Analyze expectations, correlations, and investment strategies
Company: Squarepoint
Role: Data Scientist
Category: Machine Learning
Difficulty: hard
Interview Round: Technical Screen
Consider the following independent quantitative questions.
---
### 1. Stopping game with three outcomes
You play a game consisting of independent rounds. At the start your cumulative reward is 0. In each round, one of three things happens:
- With probability `p1`, you **gain a fixed amount `a` dollars**, and the game continues to the next round.
- With probability `p2`, the game **stops immediately** and you **keep your accumulated reward**.
- With the remaining probability `1 - p1 - p2`, the game **ends immediately and your reward is reset to 0** (you lose everything earned so far).
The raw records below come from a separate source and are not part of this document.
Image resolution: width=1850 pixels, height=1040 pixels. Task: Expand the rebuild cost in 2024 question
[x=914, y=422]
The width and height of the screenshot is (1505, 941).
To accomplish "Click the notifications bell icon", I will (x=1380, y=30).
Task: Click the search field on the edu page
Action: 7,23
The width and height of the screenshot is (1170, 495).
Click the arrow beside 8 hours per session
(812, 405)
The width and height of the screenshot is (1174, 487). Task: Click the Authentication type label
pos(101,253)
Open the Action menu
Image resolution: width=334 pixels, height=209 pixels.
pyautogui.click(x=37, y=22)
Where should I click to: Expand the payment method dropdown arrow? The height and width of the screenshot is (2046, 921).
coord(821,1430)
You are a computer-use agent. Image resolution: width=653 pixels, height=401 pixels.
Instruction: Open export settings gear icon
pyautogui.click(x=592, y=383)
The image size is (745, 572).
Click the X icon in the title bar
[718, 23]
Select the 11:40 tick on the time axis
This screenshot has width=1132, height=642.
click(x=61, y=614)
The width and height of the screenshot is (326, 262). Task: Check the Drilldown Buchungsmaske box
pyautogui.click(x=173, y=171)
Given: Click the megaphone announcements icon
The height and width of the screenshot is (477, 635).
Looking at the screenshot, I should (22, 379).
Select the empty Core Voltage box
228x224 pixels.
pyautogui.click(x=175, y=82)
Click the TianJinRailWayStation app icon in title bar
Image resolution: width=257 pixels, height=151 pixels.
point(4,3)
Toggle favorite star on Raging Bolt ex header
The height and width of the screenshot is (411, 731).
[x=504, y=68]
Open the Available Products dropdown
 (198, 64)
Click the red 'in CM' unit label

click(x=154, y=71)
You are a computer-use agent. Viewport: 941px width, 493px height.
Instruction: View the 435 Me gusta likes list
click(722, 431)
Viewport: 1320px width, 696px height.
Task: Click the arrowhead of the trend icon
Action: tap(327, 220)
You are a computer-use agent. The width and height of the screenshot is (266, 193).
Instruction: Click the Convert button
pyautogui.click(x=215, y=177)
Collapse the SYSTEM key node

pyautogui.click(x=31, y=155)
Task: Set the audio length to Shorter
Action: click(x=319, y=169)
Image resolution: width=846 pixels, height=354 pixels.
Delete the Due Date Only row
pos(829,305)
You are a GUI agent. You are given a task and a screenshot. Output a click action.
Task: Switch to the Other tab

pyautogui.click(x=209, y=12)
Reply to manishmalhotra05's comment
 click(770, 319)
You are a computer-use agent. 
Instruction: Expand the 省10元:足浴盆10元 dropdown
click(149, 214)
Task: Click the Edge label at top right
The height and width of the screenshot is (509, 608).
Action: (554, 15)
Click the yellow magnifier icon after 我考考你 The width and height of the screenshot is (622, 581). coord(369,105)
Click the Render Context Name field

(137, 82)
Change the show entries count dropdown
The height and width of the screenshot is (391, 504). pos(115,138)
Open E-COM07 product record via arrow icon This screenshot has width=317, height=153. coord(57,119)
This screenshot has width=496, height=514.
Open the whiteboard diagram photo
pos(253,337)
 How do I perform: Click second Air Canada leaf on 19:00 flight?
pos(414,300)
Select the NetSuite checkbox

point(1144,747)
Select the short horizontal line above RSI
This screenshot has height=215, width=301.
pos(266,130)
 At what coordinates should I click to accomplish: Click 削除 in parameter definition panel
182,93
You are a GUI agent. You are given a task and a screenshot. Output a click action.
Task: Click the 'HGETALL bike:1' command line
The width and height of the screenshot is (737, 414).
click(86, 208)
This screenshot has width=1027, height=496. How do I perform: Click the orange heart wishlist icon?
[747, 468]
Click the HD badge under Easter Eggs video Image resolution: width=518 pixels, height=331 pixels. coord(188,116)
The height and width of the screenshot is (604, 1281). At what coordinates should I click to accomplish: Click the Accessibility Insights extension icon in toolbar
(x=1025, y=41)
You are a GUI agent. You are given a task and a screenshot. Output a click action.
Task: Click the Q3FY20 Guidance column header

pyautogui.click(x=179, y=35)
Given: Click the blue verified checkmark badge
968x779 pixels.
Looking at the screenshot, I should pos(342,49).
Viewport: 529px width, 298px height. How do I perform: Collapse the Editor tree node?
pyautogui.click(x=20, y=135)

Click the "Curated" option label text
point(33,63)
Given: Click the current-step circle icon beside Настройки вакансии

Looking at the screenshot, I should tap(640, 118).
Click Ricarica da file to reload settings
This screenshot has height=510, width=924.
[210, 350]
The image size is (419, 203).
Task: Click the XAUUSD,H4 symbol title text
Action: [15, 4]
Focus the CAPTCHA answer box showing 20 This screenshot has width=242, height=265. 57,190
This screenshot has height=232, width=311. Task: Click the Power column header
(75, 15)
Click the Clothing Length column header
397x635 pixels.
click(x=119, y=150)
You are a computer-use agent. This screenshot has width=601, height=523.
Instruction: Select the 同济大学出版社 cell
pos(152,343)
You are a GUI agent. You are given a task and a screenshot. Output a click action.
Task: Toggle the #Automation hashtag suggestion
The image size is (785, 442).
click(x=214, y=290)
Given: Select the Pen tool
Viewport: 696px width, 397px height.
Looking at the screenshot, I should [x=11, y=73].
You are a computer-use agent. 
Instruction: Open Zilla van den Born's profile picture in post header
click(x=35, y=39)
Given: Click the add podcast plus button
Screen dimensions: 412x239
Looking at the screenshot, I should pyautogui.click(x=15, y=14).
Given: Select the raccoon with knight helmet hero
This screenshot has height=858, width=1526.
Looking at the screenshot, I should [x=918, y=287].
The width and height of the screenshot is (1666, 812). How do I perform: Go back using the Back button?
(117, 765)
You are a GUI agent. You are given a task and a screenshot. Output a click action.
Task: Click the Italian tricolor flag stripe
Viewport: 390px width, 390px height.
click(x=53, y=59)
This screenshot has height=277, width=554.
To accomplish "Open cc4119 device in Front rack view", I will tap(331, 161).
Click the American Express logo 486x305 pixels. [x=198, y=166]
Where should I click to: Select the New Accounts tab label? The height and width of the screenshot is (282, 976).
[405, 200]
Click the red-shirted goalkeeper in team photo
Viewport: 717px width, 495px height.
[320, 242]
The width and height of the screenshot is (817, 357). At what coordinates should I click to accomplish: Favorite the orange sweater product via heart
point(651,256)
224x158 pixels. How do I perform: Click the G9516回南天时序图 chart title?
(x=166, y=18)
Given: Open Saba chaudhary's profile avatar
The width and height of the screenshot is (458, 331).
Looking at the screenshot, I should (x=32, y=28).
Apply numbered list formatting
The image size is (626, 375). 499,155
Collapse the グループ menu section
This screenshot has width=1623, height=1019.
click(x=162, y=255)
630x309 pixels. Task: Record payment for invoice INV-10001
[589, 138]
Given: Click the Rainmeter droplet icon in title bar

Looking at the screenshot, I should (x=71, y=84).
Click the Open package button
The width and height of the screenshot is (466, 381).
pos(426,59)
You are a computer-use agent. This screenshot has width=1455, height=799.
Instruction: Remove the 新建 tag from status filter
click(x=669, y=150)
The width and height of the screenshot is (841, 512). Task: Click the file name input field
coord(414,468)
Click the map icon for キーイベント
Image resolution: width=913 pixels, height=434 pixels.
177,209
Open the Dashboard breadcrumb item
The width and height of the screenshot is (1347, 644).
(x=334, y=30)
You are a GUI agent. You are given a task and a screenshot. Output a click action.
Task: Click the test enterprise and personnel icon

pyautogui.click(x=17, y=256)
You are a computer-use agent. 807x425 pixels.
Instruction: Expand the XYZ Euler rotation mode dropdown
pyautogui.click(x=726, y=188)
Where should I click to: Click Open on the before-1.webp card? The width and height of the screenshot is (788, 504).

Assume `0 < p1 + p2 < 1`, `p1 >= 0`, `p2 >= 0`, and `a > 0`.
**Question:** Derive a closed-form expression for the **expected payoff** of this game at the time it eventually ends, in terms of `p1`, `p2`, and `a`.
---
### 2. Expected length of initially increasing run in a permutation
Let `x1, x2, ..., xn` be a **random permutation** of `n` distinct numbers, where all `n!` permutations are equally likely.
Define a random variable `Y` as the length of the **longest strictly increasing prefix** of the sequence, using the following rule:
- `Y = k` if
- `x1 < x2 < ... < xk`, and
- either `k = n` (the entire sequence is strictly increasing) **or** `xk >= x(k+1)` (the first position where the prefix stops being strictly increasing is between positions `k` and `k+1`).
**Question:** Find `E[Y]` as a function of `n`.
---
### 3. Why can a constant-dollar strategy make money?
A **constant-dollar strategy** in a market with one risky asset and cash is defined as:
- You target a fixed dollar amount `W` invested in the risky asset.
- After each price move, you **rebalance**: if the risky asset has gone up, you sell some shares to bring its dollar value back down to `W`; if it has gone down, you buy more shares to bring it back up to `W`. The remainder stays in cash.
Assume a volatile market where the risky asset price fluctuates up and down over time, but has approximately **zero long-term drift** in expectation.
**Question:** Explain, both intuitively and with a simple numerical or probabilistic argument, **why and under what conditions** such a constant-dollar rebalancing strategy can generate a positive expected profit ("volatility harvesting") even when the asset's long-run expected price change is roughly zero.
---
### 4. Correlation constraints and correlation matrix properties
Let `a`, `b`, and `c` be random variables with correlations
- `corr(a, b) = rho_ab`,
- `corr(b, c) = rho_bc`,
where `-1 <= rho_ab <= 1` and `-1 <= rho_bc <= 1`.
1. **Range of corr(a, c):**
- Let `rho_ac = corr(a, c)`. Use the fact that any **correlation matrix must be positive semidefinite (PSD)** to derive the **feasible range** of `rho_ac` in terms of `rho_ab` and `rho_bc`.
2. **Correlation matrix properties:**
- List the key mathematical properties that any valid correlation matrix must satisfy (e.g., symmetry, diagonal elements, PSD, etc.).
---
### 5. Multi-year mean and variance of returns
Consider an investment strategy whose **one-year simple return** (not log return) is a random variable `R` with:
- Mean `E[R] = mu`.
- Standard deviation `std(R) = sigma` (so variance `Var(R) = sigma^2`).
Assume annual returns for different years are **independent and identically distributed (i.i.d.)** copies of `R`:
- `R1, R2, ..., RT` for `T` years.
Define:
- The **T-year cumulative simple return** as `R_total = R1 + R2 + ... + RT` (ignoring compounding, treating each year's return as additive P&L for simplicity).
- The **average annual return** over `T` years as `R_avg = R_total / T`.
**Questions:**
1. Find `E[R_total]` and `Var(R_total)` in terms of `mu`, `sigma^2`, and `T`.
2. Find `E[R_avg]` and `Var(R_avg)` in terms of `mu`, `sigma^2`, and `T`.
3. Briefly comment on how the variance of the average return behaves as `T` increases, assuming the i.i.d. model holds.
Quick Answer: This multipart Machine Learning question evaluates probabilistic expectation and stopping-time reasoning, combinatorial expectations in random permutations, stochastic portfolio rebalancing and volatility-harvesting intuition, and linear-algebraic properties of correlation matrices (including positive semidefiniteness).